That such an alliance was an actual goal of the Conference was hinted at by Salma Yacoob, an activist with the Muslim Association of Britain as well as chair of the Birmingham chapter of the Stop the War Coalition. In Cairo, she told the assembled dignitaries that “it is because we are potentially so strong together that our enemies try to divide us.” “Us” in this case would be the amalgamation of Islamists (that is, Muslims who see Islamic law as the only rightful way to order society), secular socialists, and Arab nationalists.
The polarities of the Conference were exemplified when Ma’mum Hudaybi, leader of the Egyptian radical Muslim group the Muslim Brotherhood, shared the platform with Revolutionary Socialist Kamal Khalil. The Brotherhood, founded in Egypt in the 1920s, was the first modern radical Muslim organization. It still states that one of its goals is, according to a website operated by a Brotherhood sympathizer, “mastering the world with Islam.” The Brotherhood proclaims: “Allah is our objective. The messenger [i.e., the Muslim Prophet Muhammad] is our leader.

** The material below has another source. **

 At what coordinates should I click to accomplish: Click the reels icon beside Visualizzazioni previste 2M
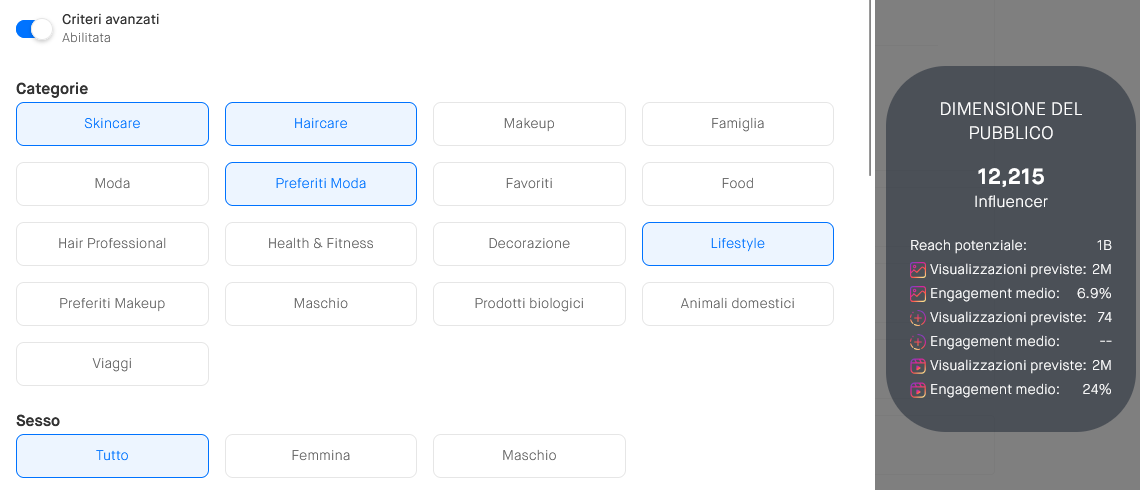click(x=918, y=366)
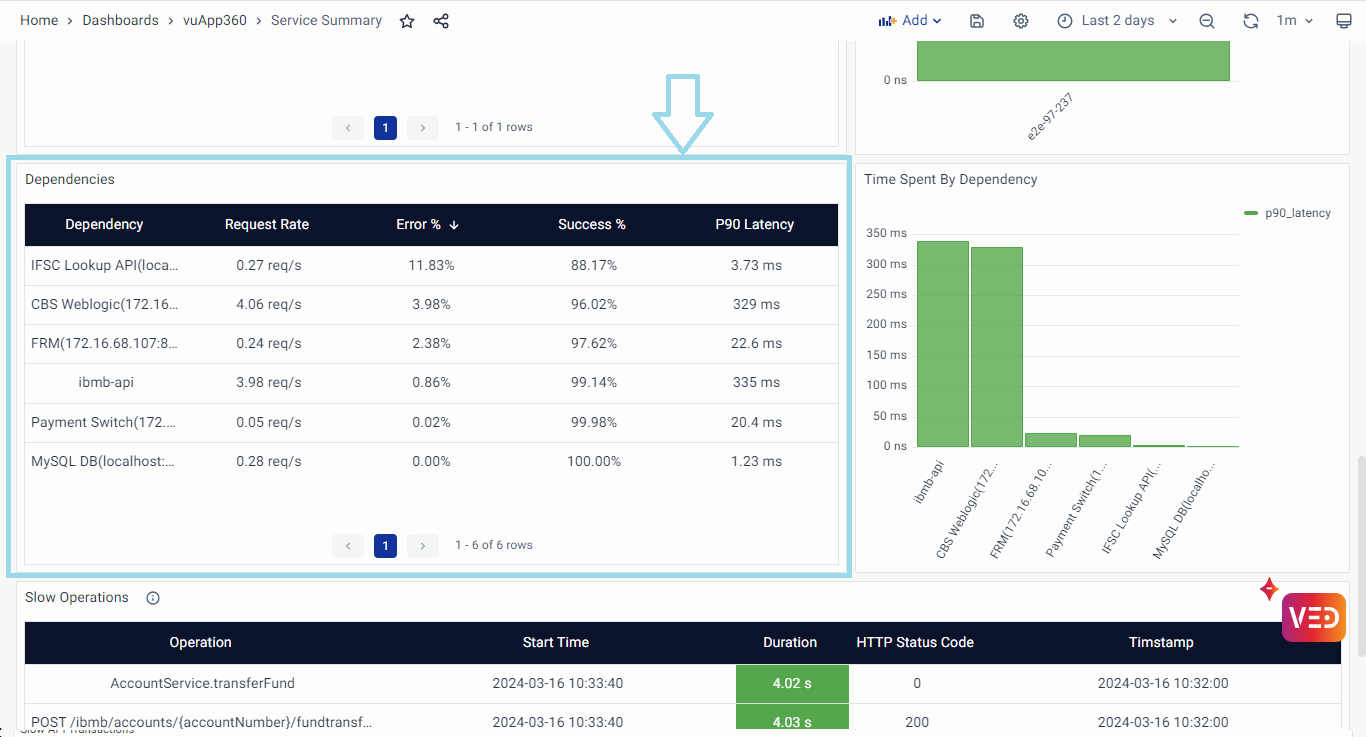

Quran is our law. Jihad is our way. Dying in the way of Allah is our highest hope.”
For his part, Khalil referred in a fiery speech to an antiwar demonstration held in Egypt as the Iraq war began: “I am speaking in the name of thousands of Egyptians who were in Tahrir Square on 20 March. They chanted against the imperialist aggression but they also chanted against the Egyptian state and the Mubarak regime. We want a world without Bush, Blair, Sharon and Mubarak. Let’s link the struggle against imperialism with the struggle against dictatorship and oppression. When the fingers of the Americans burn in Iraq and Palestine, the fingers of the dictator in Egypt will also burn.”
Hudaybi’s presence alongside Khalil heralded the welding of the antiwar movement’s anti-imperialist, anti-capitalist boilerplate to the caliphate and Sharia yearnings of radical Islam. Thus Cairo represented the flowering of the unique political vision of another luminary, who sent a laudatory message to the Conference: the octogenarian former president of Algeria, Ahmed Ben Bella.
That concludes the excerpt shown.